I'm a huge fan of the Manfrotto 3021BPRO legs. Huge, huge fan.

I've also got the replacement model, the 055XPROB...but, honestly, I only use it when I need two tripods at the same time. Otherwise, I'm always grabbing the original.

It's not the lightest tripod in the world, but it's not excessively heavy. It's amazingly configurable, and as steady as you're going to get in a portable tripod.

And it's well within your price range.

Cheers,

b&

P.S. It'll hold your gear and then some. I regularly use mine with a gripped 5DIII hanging off a 400 f/2.8 attached to a Wimberley head. Solid as a rock. Once you get the rig balanced, the lightest touch positions the camera and it just stays wherever you point it. b&


----------



## Rienzphotoz (Mar 26, 2013)

TrumpetPower! said:


> I'm a huge fan of the Manfrotto 3021BPRO legs. Huge, huge fan.
> 
> I've also got the replacement model, the 055XPROB...but, honestly, I only use it when I need two tripods at the same time. Otherwise, I'm always grabbing the original.
> 
> ...


Are you referring to 055XPROB?


----------



## TrumpetPower! (Mar 26, 2013)

Rienzphotoz said:


> Are you referring to 055XPROB?



Either. The ergonomics are different between the two, but the basic build is the same.

I much prefer the ergonomics of the 3021BPRO, especially the fact that I can quickly completely remove the center post, making it really easy to basically convert it into a tabletop tripod. I seem to remember having better options for hanging a weight off of the 3021BPRO for additional stabilization, but I wouldn't swear to it.

But both will support the heaviest of loads equally (very) well.

Cheers,

b&


----------



## Rienzphotoz (Mar 26, 2013)

TrumpetPower! said:


> Rienzphotoz said:
> 
> 
> 
> ...


The reason I asked that question was bcoz I use 055XPROB but it is build to handle only up to 15.4lbs (7kg) load ... but the 393 Gimbal Head is built to carry up to 44lbs (20 kg), so isn't that kinda mismatch? Ideally one would want to buy a tripod and head with identical or similar load capacities.
Of course, I have to admit that I don't know the load capacity of 3021BPRO
Regards


----------



## TrumpetPower! (Mar 26, 2013)

Rienzphotoz said:


> TrumpetPower! said:
> 
> 
> > Rienzphotoz said:
> ...



A quick search suggests that the 3021BPRO has an official load capacity of a bit over 13 pounds.

However...that doesn't seem to have much bearing on anything in reality.

I've often put the post horizontal, extended all the way, with a gripped body and medium telephoto (such as the 180 macro) pointed straight down, and a lot more than 13 pounds hanging from the center to keep it from tipping. Never even a hint of a problem, except that you have to watch out for vibrations...I only do this in the studio with flash, where not only is there nothing to cause vibrations but the flash itself eliminates the problem.

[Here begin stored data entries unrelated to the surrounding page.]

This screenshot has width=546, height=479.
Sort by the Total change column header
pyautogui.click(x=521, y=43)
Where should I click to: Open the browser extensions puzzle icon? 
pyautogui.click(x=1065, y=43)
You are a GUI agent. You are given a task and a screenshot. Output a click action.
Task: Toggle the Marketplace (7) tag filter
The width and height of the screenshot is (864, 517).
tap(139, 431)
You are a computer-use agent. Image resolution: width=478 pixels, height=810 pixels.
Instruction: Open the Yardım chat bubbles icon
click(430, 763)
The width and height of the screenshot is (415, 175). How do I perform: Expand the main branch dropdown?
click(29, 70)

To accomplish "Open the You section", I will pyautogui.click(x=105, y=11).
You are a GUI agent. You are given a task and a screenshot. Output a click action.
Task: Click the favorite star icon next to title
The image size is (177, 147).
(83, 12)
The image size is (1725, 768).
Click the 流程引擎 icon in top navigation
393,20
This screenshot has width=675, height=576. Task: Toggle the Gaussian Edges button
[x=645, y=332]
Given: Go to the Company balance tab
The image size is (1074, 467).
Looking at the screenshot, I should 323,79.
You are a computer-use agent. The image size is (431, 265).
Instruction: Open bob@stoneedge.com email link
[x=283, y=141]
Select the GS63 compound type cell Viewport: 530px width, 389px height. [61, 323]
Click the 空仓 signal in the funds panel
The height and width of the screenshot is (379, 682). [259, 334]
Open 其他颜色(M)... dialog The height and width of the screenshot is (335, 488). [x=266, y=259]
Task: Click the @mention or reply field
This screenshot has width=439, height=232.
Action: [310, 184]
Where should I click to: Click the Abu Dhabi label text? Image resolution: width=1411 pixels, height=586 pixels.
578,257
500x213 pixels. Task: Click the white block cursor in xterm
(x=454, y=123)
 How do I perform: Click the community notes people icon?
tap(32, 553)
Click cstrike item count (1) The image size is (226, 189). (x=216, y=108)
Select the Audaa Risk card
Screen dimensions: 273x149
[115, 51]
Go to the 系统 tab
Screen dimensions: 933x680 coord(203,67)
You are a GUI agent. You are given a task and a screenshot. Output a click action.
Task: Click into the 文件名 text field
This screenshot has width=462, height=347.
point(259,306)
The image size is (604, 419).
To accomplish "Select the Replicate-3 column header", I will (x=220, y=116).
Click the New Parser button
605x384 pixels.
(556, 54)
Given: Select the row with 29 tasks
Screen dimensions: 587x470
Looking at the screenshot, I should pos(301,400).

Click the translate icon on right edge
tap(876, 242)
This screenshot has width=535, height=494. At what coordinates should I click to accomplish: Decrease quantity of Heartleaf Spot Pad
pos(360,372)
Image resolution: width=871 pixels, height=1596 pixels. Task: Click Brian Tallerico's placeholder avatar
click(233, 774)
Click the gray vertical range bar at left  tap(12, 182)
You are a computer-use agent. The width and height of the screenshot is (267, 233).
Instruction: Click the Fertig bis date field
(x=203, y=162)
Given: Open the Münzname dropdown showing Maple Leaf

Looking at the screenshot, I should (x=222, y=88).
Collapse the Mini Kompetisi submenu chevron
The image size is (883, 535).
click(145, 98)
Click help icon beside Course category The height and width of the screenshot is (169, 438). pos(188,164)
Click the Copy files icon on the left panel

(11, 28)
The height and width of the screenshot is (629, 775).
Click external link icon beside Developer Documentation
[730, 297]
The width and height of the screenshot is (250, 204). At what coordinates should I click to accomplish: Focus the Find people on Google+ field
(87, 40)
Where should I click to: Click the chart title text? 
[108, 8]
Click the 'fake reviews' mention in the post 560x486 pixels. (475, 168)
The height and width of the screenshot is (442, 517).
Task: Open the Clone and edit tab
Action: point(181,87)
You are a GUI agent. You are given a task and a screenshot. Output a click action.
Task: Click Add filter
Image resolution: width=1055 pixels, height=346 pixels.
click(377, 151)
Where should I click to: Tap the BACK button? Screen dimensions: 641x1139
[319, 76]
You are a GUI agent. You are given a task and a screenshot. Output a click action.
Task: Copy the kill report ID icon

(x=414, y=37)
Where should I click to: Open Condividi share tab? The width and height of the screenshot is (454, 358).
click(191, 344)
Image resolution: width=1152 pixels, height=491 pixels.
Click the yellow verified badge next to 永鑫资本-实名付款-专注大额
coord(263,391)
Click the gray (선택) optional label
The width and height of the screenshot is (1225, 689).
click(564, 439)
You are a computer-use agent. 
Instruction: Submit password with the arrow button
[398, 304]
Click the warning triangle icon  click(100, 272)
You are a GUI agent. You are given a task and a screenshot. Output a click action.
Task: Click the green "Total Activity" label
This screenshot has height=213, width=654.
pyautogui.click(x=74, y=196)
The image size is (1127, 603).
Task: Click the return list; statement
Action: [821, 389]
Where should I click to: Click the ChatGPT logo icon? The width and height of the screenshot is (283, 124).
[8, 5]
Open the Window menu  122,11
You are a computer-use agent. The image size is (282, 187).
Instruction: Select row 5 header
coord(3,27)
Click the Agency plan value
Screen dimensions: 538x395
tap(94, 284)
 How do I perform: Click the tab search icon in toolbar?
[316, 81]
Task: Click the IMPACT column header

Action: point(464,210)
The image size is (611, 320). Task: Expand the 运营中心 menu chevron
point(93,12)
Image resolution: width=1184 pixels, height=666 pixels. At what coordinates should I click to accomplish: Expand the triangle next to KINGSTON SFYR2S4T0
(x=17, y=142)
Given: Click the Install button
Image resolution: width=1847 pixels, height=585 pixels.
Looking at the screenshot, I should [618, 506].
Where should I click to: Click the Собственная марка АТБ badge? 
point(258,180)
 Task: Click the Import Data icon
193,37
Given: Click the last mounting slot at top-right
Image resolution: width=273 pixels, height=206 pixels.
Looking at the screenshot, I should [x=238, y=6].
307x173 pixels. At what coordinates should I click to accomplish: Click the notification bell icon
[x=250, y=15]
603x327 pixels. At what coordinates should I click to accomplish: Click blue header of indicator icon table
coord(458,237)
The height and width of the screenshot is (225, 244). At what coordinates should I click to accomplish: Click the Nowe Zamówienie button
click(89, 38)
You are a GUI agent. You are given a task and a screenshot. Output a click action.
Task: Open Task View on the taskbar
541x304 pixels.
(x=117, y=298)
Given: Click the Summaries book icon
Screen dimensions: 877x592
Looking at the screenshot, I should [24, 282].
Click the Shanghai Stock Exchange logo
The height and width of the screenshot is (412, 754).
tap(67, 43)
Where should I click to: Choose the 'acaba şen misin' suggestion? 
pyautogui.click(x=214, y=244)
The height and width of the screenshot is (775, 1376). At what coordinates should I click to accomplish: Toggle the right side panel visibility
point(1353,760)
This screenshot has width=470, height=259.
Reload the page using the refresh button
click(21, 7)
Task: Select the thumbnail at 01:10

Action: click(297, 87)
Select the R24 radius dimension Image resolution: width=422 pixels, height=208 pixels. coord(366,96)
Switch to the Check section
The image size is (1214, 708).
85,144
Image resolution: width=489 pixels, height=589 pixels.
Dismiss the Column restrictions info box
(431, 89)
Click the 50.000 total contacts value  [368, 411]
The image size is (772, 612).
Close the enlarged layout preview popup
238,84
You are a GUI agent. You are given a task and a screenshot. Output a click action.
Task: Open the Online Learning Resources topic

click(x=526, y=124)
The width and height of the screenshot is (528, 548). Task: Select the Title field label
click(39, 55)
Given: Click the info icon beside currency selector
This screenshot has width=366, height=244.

I suppose in its least sturdy configuration...say, legs fully extended and fully splayed, with the center post sideways, then it might have a problem with a 13 pound load...but, even then, such a failure would really surprise me.

That, and it's a bit of a challenge to get a load that heavy in the first place. The 400 weights 8 1/2 pounds. The 5DIII is another two pounds; with the grip, it's three. The Wimberley head is three pounds, which brings you right up to the official limit -- and, again, my setup is so rock solid that it wouldn't even occur to you that there's even a theoretical possibility of a problem.

Lastly, manufacturers are notorious for specifying bogus weight limits. For example, RSS conservatively rates their BH-40 at a mere 18 pounds, even though it'll support twice that without problem. It just won't be a very pleasant experience working with much more than a 300 f/4 on a ballhead that physical size. The competition would go ahead and rate a similar ballhead at 35 pounds.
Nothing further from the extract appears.